Anecdotally, this is what I see happening in the small in my own work - we say yes to more ideas, more projects, because we know we can unblock things more quickly now - and I don't see why that wouldn't extend.

I do expect to see smaller teams - maybe a lot more one-person "teams" - and perhaps smaller companies. But I expect to see more work being done, not less, or the same.





What new things would we do? I do contracting so maybe I'm lowest-bidder-pilled but I feel like drops in price in lean organizations sre going to eat the lunch of shops trying to make more quality software in most software disciplines.

How much software is really required to be extensible?


There is tons of stuff to do. Lots of technologies out there that need to be invented and commercialized. Tons of inefficient processes in business, government, and academia to improve.

None of this means that it will be the kinds of professional specialized software development teams that we're used to doing any of this work, but I have some amount of optimism that this is actually going to be a golden age for "doing useful things with computers" work.


I still think it's more likely to be more of the same thing but with less people.

One man shops being the ideal, and I don't think there will be proportionately more of them


This doesn't mesh with anything that has happened in the development of computing, or technology in general.

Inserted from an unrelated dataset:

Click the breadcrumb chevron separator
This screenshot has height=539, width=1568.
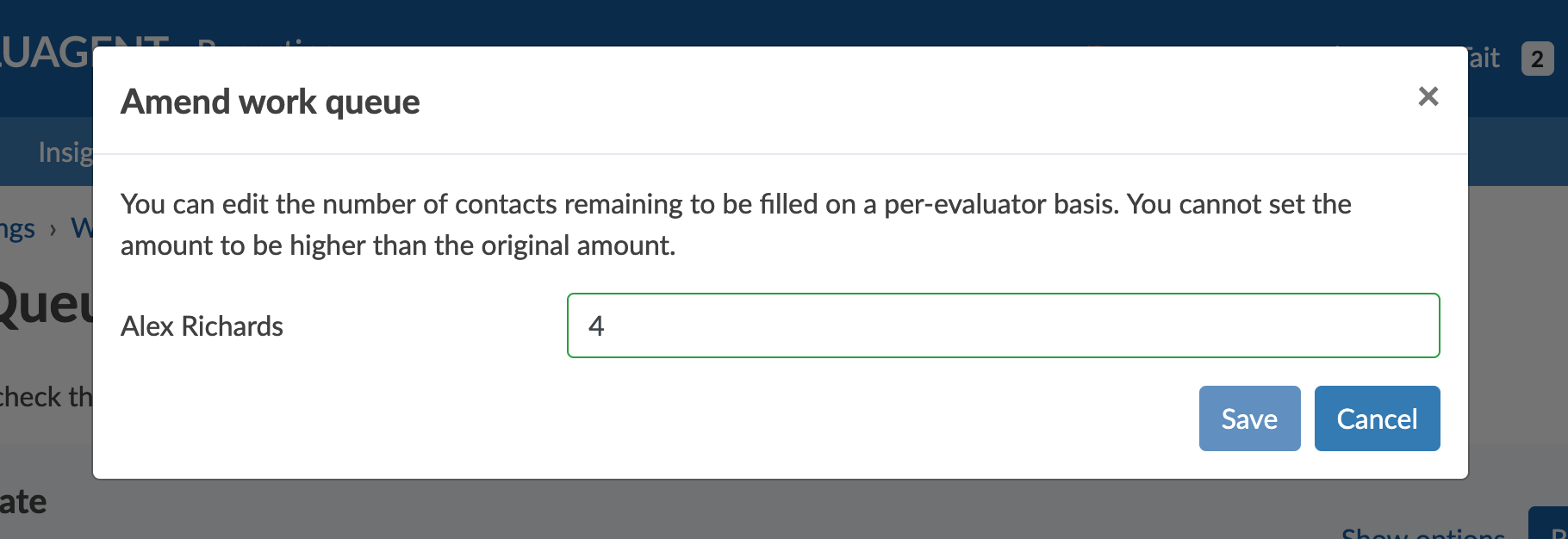pos(52,229)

I dispute technology in general. There are plenty of examples where industrialisation led to a drop in quality, a massive drop in price, and a displacement of workers.

It hasn't happened in software yet. I suppose this has to do with where software sits on the demand curve currently.

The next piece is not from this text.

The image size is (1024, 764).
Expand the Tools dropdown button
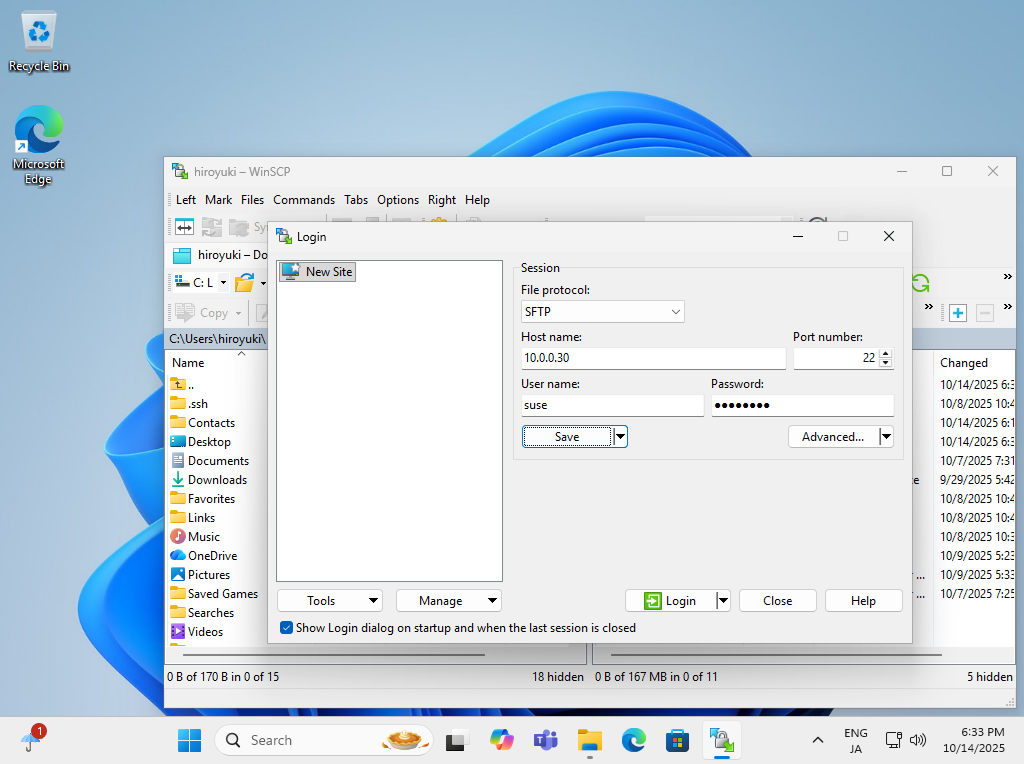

I'm imagining a few more shifts in productivity will make the demand vs price derivative shift in a meaningfully different way, but we can only speculate.


I think you are misunderstanding the point I'm making. I agree that "writing code" is likely to be commoditized by AI tools, much like past industrialization disruptions. But I think there is going to be more things to do in the space of "doing useful things with computers", analogous to how industrialization creates new work further up the value chain.

Of course it often isn't the same people whose jobs are disrupted who end up doing that new work.